Au lendemain de cette votation, je sais de plus en plus clairement en quoi nous avons gagné cette première bataille et pourquoi la discussion que nous avons lancée ne fait que commencer. Nous avons gagné parce que maintenant que le revenu de base est entré dans la discussion publique, il va continuer d’être porté par les 570’000 personnes qui ont voté OUI et de cheminer comme une possibilité pour simplifier et adapter notre système de protection sociale aux besoins des personnes vivant et travaillant en Suisse. Nous avons gagné, parce la discussion suisse a été suivie avec passion depuis l’étranger. Nous avons gagné parce que le sujet est devenu un banal sujet de discussion et que l’on peut assumer de faire son coming-out pro RBI, même si ça reste encore un peu dur chez les PLR (on me racontait hier encore l’histoire d’une PLR qui avait voté OUI sans toutefois oser le dire à ses colistiers…). Nous avons gagné parce que même les citoyens ayant voté NON et interrogés à la sortie des urnes souhaitent que le débat continue et que des expérimentations soient lancées. Les discussions à venir sur l’avenir de la protection sociale ne seront plus jamais les mêmes et l’idée du revenu de base ne pourra que continuer de grandir.
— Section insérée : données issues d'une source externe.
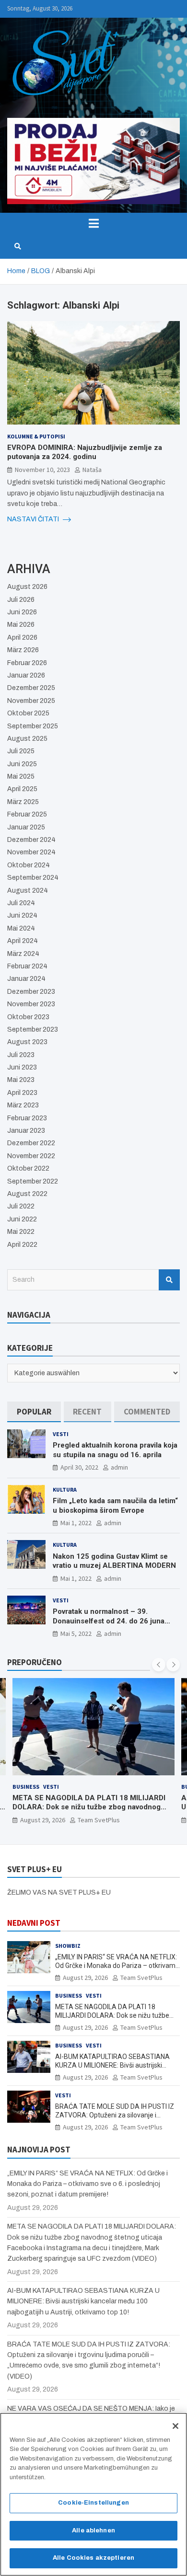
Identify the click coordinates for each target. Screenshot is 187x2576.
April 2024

Nous avons pu voir qu’au cours des trois derniers mois, le sujet a déchainé les passions, comme rarement votation l’a fait, en Suisse et dans le monde, éclipsant même les autres objets de votation. Les réseaux sociaux ont été hyperactifs. Après tout cela, l’idée du revenu de base fait désormais partie de notre imaginaire collectif et des solutions possibles pour mettre à jour notre système de protection sociale, à l’heure où le financement de l’AVS devient problématique et où les personnes inscrites au chômage et à l’aide sociale augmentent.

Certains opposants voudraient que cette votation enterre le RBI. On peut se dire à les écouter qu’ils n’ont peut-être pas grande conviction politique ou vision à long terme si leur seule ligne de mire est l’horizon électoraliste à court terme. Comme le disait hier Guy-Olivier Segond, ex conseiller d’Etat PLR : les politiques sont aujourd’hui des gestionnaires et ils ne savent plus être des forces de proposition pour l’avenir. On peut aussi rajouter qu’ils ont bien mauvaise mémoire quant à l’histoire des progrès sociaux en Suisse et dans le monde en enterrant si vite le RBI. L’AVS a demandé 3 votations, le congé-maternité a mis 50 ans avant d’être appliqué et le vote des femmes a dû être voté 3 fois avant d’être accepté par ces messieurs qui craignaient que l’économie ne s’effondrent.

Le mouvement suisse pour le RBI est bien vivant, il a grandi énormément au cours des trois dernières années, il ne va pas s’arrêter. Les actions citoyennes et de lobbying vont continuer. La Municipalité de Lausanne a accepté un postulat pour l’expérimentation d’un RBI, un des enjeux sera que d’autres municipalités ou cantons lancent également des expérimentations!